Your task: The required output is the stretch from the line containing "Click the 200 - OK status badge" through the line containing "The height and width of the screenshot is (488, 868)." in the records below, unaltered and with no pictures.
═══ Dataset content
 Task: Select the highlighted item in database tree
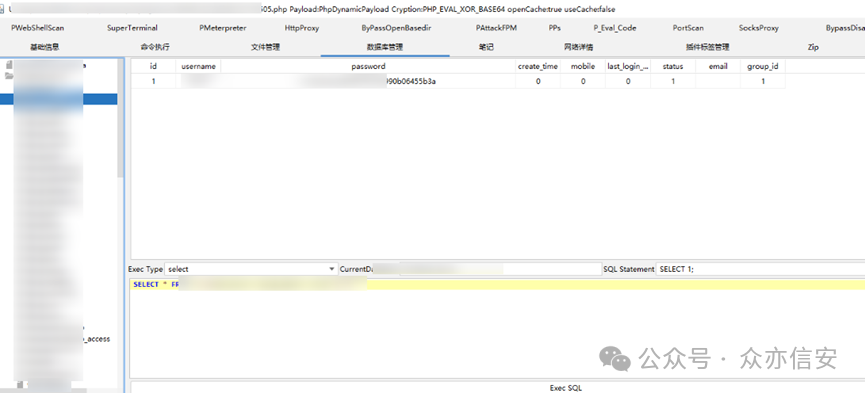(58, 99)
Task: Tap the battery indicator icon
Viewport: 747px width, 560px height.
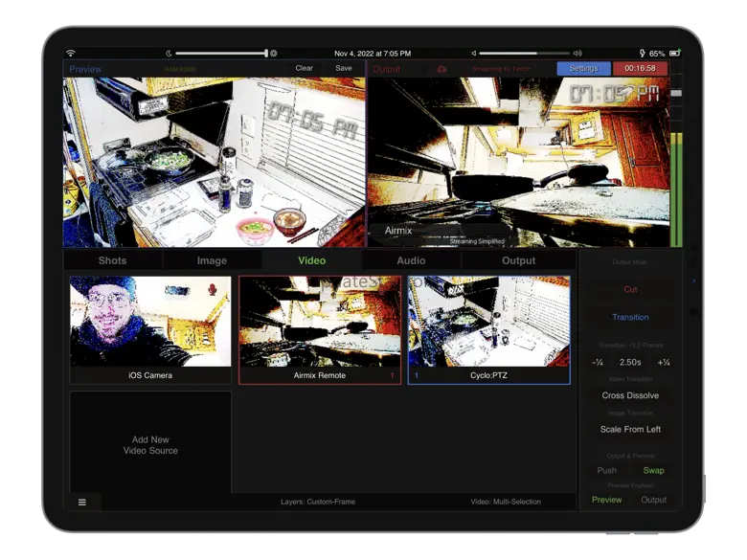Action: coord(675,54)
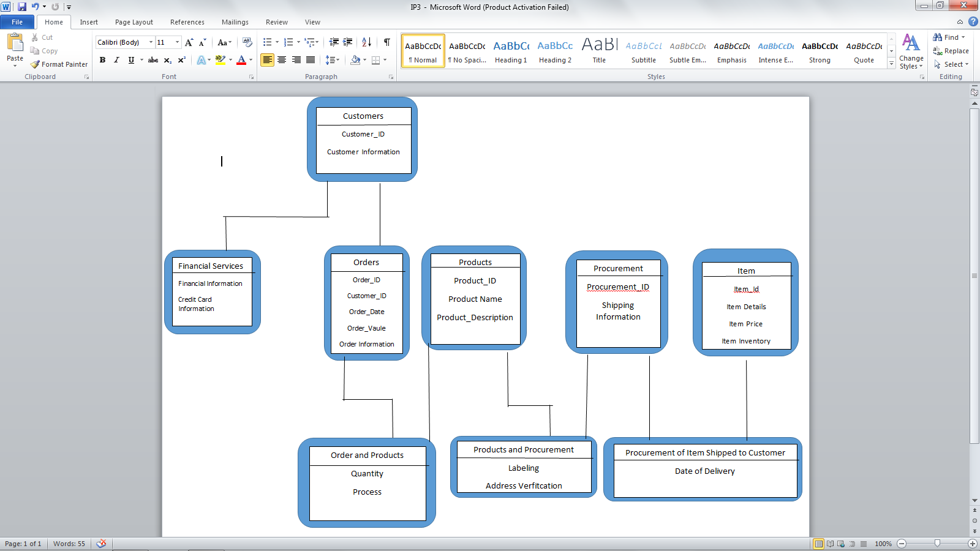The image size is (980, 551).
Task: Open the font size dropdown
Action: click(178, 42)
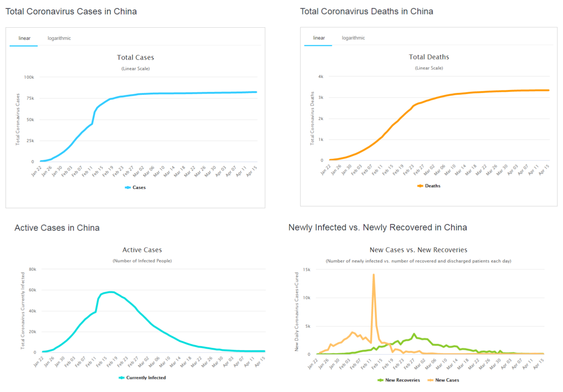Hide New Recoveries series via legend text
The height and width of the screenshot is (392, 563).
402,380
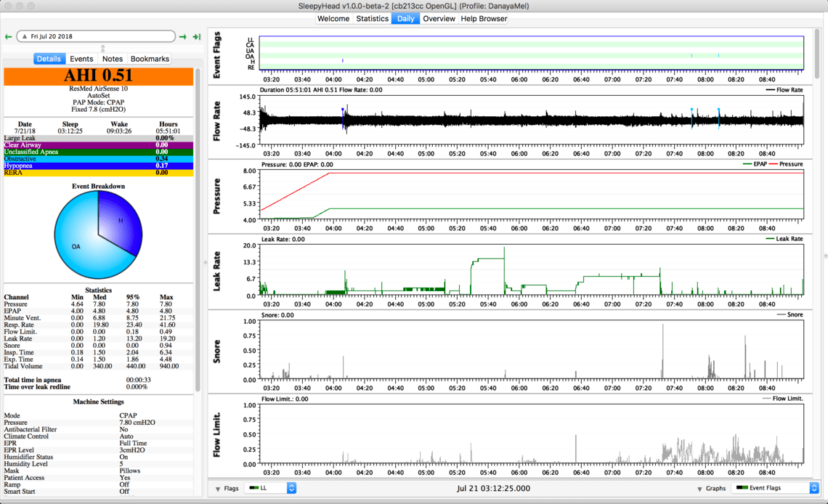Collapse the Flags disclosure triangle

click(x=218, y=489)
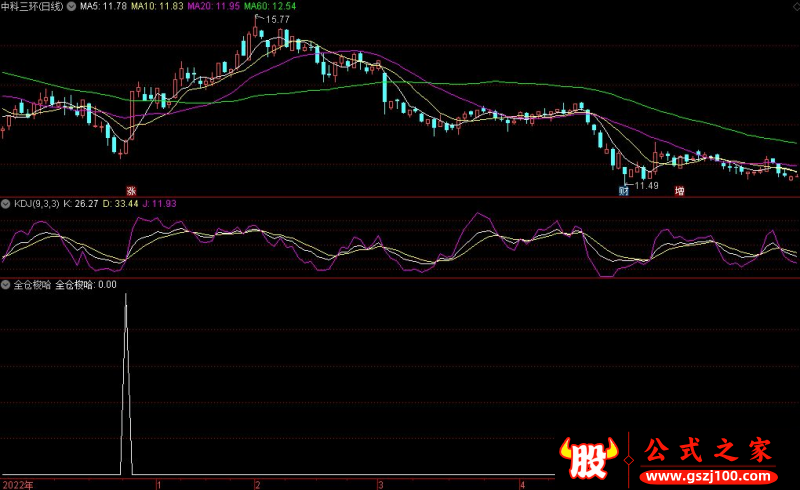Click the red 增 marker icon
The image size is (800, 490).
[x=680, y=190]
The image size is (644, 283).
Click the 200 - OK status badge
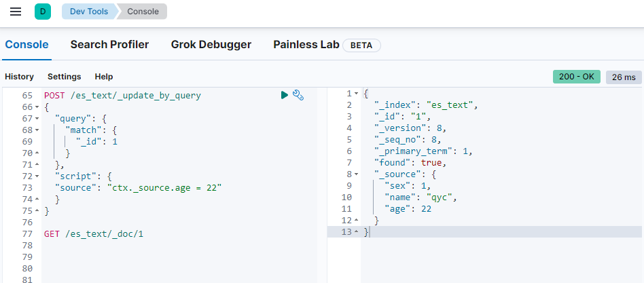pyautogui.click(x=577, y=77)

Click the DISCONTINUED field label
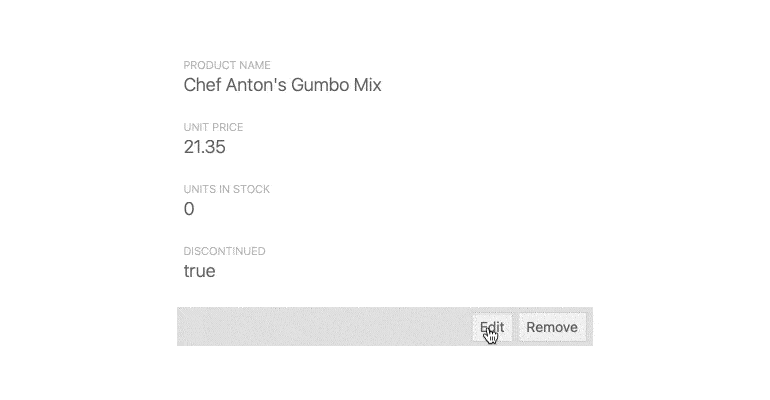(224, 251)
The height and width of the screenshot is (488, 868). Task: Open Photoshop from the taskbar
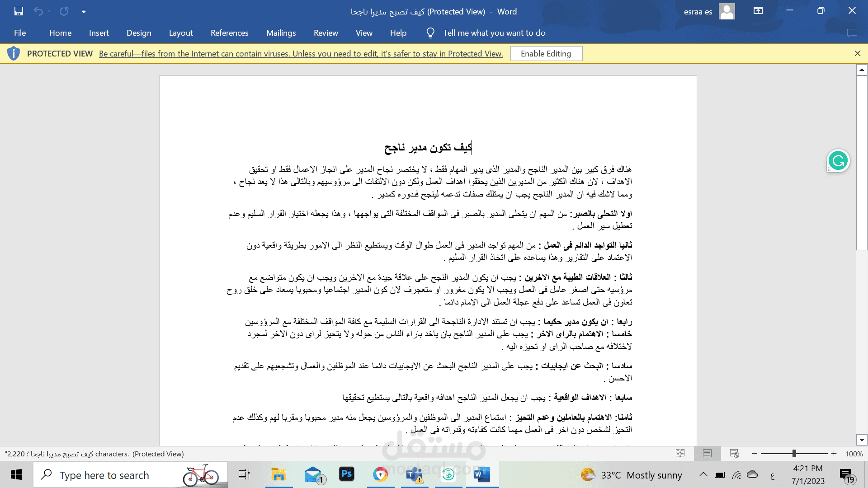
══════
═══ Dataset content
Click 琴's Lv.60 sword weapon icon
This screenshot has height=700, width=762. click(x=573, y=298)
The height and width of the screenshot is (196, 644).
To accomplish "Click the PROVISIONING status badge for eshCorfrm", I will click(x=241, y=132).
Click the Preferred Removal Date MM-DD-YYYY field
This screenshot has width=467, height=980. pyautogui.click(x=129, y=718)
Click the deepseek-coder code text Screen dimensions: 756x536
══════
Result:
Click the 200 - OK status badge
pyautogui.click(x=577, y=77)

Click the DISCONTINUED field label
(224, 251)
The height and width of the screenshot is (488, 868). Task: Open Photoshop from the taskbar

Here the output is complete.